Notably, after adjusting for CAPRA-S, the post-RP MMAI score remained independently associated with adverse outcomes following surgery across clinical subgroups and all endpoints in univariate analysis (Figure A). These associations persisted in multivariate analysis, where MMAI continued to demonstrate prognostic significance for all endpoints when compared to CAPRA-S as a continuous variable. (Figure B).
Moreover, the post-RP MMAI model effectively identifies distinct risk groups (high vs. low) and enhances prognostic discrimination in salvage-eligible patients. Specifically, MMAI provides superior risk stratification for bone metastasis and prostate cancer–specific mortality compared to CAPRA-S, as shown in the cumulative incidence curves. Notably, while CAPRA-S failed to significantly differentiate outcomes in the salvage-eligible subgroup, MMAI maintained clear separation between risk groups with statistically significant differences in event rates at both 5 and 10 years.
Dr. Cornelia Ding concluded the presentation with the following key messages:
- This study represents the first external validation of a digital pathology-based post-RP MMAI model in patients following radical prostatectomy.
- The RP MMAI model effectively stratified risk for adverse outcomes, including metastasis, independent of CAPRA-S.
- These findings support the model’s potential utility in guiding personalized post-surgical management, particularly in informing early or intensified salvage treatment strategies.
- Compared to other advanced risk stratification tools, RP MMAI offers notable advantages in accessibility, efficiency, and cost.
Future directions for research include:
- Investigating the role of RP MMAI in post-surgical surveillance and treatment decision-making.
- Evaluating its risk stratification performance in prospective clinical trials.

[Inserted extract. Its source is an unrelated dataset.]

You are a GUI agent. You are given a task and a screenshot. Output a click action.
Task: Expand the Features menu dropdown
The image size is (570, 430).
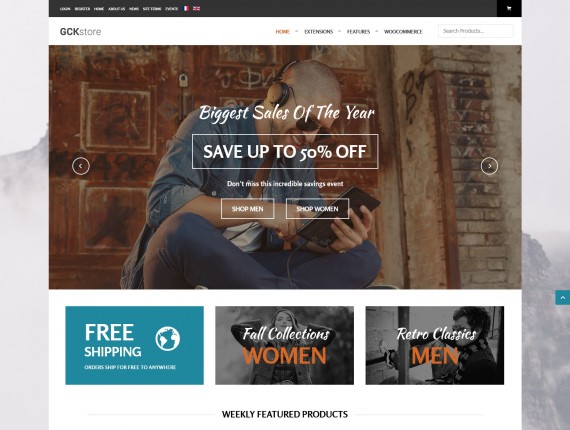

- Assessing its applicability in contemporary cohorts imaged with modern diagnostic modalities.
Presented by: Chien-Kuang Cornelia Ding, MD, PhD, Assistant Professor, Pathology. School, School of Medicine University of California, San Francisco. San Francisco, CA.
Written by: Julian Chavarriaga, MD – Urologic Oncologist at Cancer Treatment and Research Center (CTIC) via Society of Urologic Oncology (SUO) Fellow at The University of Toronto. @chavarriagaj on Twitter during the American Society of Clinical Oncology (ASCO) 2025 Annual Meeting, Chicago, IL, Fri, May 30 – Tues, Jun 3, 2025.
Reference:
- Morgan TM, Ren Y, Tang S, Zwerink W, Chen E, Mitani A, et al. PD42-11 DEVELOPMENT AND VALIDATION OF A MULTIMODAL ARTIFICIAL INTELLIGENCE (MMAI)-DERIVED DIGITAL PATHOLOGY-BASED BIOMARKER PREDICTING METASTASIS FOR RADICAL PROSTATECTOMY PATIENTS WITH BIOCHEMICAL RECURRENCE IN NRG/RTOG TRIALS. Journal of Urology [Internet]. 2024 May 1 [cited 2025 May 26];211(5S):e897. Available from: https://doi.org/10.1097/01.JU.0001008560.54103.65.11
- Cooperberg MR, Hilton JF, Carroll PR. The CAPRA-S score: A straightforward tool for improved prediction of outcomes after radical prostatectomy. Cancer. 2011 Nov 15;117(22):5039-46. doi: 10.1002/cncr.26169. Epub 2011 Jun 3. PMID: 21647869; PMCID: PMC3170662.